Митька достал из кармана ножик и показал Стёпке.
– Подарил… Хороший мужик.
– Ножик что надо, – сказал Стёпка.
Они сидели на крыльце и старательно жевали ириски. Скоро разговаривать стало невозможно. Конфеты оказались тягучими и вязли в зубах так, что рот нельзя было открыть.
Скомкав пустой кулёк, Стёпка спросил:
– Когда в школу?
Митька сразу нахмурился и долго молчал. На худых бледных щеках заиграла краска.
– Не приду я больше в школу, – наконец сказал он. – Нельзя мне… и… вообще нечего там делать.
– Это ты из-за Огурца?
– Буду дома сидеть… и ириски сосать.
– Хочешь, я Огурцу ещё раз подброшу? Век будет помнить!
– Не пойду, и всё тут! – поднялся со ступеньки Митька. – Ненавижу я твою школу. Понял? – Придерживая рукой кепку, мальчишка поплёлся к роще.
– Эй, Лесник! – крикнул Тритон-Харитон. – Свечки-то забери… А то бог обидится!
17. ДЯДЯ ГРИША СЕРДИТСЯ
Митька обеими руками изо всей силы толкнул тяжёлую дверь и мешком вывалился в темноту. Кубарем скатившись по трухлявым ступенькам, на коленях пополз в кусты. Штаны намокли, отяжелели. Мокрые ветви хлестали по лицу, холодные дождевые капли осыпались на голову, шею. Он всхлипывал и тихонько, словно побитый щенок, скулил.
Дверь открылась, и на заросшую травой тропу упало жёлтое колеблющееся пятно. Вместе со светом из двери выплеснулся разноголосый вопль.
– Брат Митрий, – негромко позвал дядя Егор. – Вернись.
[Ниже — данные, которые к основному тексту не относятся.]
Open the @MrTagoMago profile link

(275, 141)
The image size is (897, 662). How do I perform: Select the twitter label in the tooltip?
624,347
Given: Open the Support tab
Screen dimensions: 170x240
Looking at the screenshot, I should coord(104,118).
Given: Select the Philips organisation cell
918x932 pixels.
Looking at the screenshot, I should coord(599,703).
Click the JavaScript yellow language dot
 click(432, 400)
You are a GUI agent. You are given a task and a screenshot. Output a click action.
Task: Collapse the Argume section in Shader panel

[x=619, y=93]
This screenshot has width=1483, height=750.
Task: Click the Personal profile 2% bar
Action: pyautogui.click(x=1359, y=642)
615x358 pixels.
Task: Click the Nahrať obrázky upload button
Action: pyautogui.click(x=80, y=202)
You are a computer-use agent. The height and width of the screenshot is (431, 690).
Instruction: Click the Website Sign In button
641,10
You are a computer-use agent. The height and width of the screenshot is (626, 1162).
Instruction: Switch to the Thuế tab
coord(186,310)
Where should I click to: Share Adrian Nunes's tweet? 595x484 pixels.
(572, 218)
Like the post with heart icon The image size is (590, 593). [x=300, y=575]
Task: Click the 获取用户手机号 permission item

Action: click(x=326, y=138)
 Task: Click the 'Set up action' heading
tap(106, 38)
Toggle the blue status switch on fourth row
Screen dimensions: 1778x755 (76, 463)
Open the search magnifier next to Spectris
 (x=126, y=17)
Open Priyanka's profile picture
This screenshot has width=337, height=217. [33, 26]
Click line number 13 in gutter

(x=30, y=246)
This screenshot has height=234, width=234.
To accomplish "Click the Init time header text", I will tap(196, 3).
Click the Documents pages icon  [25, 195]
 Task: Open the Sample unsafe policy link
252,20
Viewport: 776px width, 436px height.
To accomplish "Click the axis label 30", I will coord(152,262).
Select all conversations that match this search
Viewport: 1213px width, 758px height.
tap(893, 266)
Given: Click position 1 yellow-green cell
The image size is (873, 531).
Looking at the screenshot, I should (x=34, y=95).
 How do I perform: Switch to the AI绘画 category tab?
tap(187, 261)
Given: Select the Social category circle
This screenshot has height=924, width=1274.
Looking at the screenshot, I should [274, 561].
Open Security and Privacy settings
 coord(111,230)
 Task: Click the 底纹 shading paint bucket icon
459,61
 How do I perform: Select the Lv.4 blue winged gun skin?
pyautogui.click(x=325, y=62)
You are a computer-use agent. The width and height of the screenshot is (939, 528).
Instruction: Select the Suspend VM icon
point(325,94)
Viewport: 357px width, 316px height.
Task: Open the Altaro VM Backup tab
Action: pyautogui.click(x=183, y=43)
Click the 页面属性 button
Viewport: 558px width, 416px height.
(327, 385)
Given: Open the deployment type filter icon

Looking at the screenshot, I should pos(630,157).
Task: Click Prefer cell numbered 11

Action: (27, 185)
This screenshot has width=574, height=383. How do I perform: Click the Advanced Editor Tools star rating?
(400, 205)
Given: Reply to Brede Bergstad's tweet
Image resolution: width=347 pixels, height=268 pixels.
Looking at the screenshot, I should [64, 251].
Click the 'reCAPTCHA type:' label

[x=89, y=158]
Митька зарылся лицом во влажные, пахнущие гнилью листья. Стиснул зубы так, что глазам стало больно.
– Митрий! Кому говорю?!
Ветер принёс из-за мельницы шелест деревьев. Егор ещё с минуту потоптался на крыльце, кашлянул и снова исчез за дверью. Сразу стало тихо, как в яме. Дуб, что обхватил мельницу ветвями, покачивался, но шума листьев не было слышно. Над головой висела звезда. Её ясный голубоватый свет дрожал, дробился на множество тонких, как паутина, лучей. Митька с трудом оторвался от земли, встал и, спотыкаясь, побрёл вдоль заросшего кустами берега.
Знакомые сосны расступились, охотно пропустив в лес. Опустив голову, Митька шёл по тропинке. Справа, слева, впереди забелели берёзовые стволы. Где-то за деревьями скрывалась луна, и бледный холодный свет её высеребрил под ногами тропинку. От папоротников, обступивших с обеих сторон дорожку, падала кружевная тень. После того, что Митька пережил на мельнице, страх перед лесом вдруг пропал. Здесь под сводом старых деревьев он почувствовал себя спокойнее, увереннее, чем там, на мельнице. На миг представил себе лица молящихся и содрогнулся. Эти лица, освещённые жёлтым прыгающим пламенем свечей, не были похожи на человеческие. Вместо глаз – чёрные мерцающие ямы. Вместо ртов – сплошной вопль. Вместо одной головы у каждого, кажется, – три, четыре. Сведённые судорогой пальцы хватают что попало, бешено рвут. Митька провёл рукой по куртке: так и есть, карман вместе с «молнией» оторвали! А мама… Нет, это была не мама! Чужая, незнакомая женщина колотилась на полу и выла, как голодная волчица зимой. На синих губах – пена… И снова противная мелкая дрожь затрясла худое Митькино тело.